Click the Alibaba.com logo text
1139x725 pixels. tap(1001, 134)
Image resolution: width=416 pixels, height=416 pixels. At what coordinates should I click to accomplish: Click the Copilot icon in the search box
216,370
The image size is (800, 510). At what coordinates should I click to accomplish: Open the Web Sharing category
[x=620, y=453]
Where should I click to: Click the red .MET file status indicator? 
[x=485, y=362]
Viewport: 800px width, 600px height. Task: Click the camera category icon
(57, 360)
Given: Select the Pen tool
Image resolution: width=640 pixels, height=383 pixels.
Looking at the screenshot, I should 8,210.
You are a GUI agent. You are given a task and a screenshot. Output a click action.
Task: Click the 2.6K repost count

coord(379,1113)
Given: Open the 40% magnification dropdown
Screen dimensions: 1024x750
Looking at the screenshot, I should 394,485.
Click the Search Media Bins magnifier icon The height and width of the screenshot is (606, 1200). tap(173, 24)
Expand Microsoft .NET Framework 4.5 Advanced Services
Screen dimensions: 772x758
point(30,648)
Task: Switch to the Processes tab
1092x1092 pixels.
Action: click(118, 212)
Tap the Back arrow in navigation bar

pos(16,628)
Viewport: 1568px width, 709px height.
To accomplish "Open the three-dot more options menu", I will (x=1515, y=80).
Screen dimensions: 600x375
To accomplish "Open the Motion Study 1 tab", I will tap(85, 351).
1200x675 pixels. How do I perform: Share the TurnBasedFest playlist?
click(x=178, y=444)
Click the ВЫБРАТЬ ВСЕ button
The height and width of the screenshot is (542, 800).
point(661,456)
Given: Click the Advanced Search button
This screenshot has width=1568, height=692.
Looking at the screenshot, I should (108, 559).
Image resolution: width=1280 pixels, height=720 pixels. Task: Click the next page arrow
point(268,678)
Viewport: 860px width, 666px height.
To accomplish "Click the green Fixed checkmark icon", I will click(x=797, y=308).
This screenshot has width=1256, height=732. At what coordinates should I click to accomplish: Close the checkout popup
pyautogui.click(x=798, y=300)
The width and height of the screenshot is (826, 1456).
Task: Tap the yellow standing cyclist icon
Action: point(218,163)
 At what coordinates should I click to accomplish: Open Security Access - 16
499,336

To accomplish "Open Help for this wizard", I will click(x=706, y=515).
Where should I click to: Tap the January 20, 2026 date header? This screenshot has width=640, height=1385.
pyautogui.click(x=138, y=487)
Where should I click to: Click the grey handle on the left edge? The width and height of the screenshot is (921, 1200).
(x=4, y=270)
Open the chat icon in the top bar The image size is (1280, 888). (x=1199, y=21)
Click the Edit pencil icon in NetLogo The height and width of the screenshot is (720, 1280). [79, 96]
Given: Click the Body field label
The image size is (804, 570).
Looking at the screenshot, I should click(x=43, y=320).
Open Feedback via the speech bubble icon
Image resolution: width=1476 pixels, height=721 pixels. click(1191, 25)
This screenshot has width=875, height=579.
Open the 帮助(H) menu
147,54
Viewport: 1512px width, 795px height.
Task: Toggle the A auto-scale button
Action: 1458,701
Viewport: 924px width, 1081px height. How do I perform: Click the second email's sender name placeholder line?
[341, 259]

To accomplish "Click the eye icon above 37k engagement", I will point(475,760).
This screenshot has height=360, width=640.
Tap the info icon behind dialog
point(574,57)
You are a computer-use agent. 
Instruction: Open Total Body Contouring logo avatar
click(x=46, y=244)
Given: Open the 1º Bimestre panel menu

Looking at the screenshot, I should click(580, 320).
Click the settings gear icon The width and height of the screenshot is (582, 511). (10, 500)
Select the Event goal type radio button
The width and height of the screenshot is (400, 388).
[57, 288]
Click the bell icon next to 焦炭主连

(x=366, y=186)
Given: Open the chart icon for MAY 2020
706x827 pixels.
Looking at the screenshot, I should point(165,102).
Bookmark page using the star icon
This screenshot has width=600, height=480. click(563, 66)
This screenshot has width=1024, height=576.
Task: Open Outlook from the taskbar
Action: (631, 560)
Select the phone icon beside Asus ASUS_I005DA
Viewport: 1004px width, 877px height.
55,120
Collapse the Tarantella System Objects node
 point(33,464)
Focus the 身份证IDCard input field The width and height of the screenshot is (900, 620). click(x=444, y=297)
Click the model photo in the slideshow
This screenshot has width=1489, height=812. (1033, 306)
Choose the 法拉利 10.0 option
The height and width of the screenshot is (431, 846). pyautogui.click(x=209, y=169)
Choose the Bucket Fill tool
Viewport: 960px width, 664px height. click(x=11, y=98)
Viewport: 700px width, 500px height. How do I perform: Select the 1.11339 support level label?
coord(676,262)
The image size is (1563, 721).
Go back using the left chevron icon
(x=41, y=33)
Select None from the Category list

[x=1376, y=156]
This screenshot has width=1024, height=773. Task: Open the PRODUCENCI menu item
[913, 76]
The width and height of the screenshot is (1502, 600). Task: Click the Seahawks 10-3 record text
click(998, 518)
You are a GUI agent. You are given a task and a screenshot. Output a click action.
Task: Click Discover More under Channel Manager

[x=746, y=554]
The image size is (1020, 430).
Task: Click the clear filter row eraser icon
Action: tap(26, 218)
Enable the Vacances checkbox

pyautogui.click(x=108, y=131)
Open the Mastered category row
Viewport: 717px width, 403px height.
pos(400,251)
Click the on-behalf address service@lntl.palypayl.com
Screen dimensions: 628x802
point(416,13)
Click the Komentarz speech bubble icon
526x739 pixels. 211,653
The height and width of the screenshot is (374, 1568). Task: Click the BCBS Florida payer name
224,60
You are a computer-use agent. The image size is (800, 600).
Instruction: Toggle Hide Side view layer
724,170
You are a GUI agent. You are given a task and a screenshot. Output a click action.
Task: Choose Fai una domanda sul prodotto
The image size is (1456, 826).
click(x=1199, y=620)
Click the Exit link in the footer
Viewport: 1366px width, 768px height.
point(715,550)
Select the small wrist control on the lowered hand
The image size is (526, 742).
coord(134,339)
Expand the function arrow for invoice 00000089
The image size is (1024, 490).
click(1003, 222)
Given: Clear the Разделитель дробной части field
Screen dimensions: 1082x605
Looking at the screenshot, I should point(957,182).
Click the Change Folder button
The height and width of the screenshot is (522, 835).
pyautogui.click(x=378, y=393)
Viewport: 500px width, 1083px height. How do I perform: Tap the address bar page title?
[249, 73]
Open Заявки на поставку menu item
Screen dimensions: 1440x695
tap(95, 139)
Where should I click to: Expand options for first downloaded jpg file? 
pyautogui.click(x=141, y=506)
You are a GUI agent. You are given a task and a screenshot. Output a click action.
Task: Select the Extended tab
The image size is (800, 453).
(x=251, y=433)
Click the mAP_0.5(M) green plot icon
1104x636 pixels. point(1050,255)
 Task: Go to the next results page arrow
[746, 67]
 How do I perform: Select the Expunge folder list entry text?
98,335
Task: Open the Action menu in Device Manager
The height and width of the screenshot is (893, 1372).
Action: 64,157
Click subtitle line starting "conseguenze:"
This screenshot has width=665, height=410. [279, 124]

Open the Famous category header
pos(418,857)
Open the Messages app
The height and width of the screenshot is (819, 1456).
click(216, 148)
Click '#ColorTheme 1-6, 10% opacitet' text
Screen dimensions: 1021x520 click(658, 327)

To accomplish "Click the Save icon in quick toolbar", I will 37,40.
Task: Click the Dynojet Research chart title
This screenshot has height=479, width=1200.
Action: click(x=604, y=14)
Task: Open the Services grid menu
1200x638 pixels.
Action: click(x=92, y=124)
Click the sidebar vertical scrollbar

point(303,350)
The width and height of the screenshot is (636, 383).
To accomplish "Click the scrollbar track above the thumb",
****
§ What you are asked to do: Every line above that includes the word "computer" should be listed.

§ Your response:
You are a computer-use agent. 
You are a computer-use agent. The image size is (800, 600).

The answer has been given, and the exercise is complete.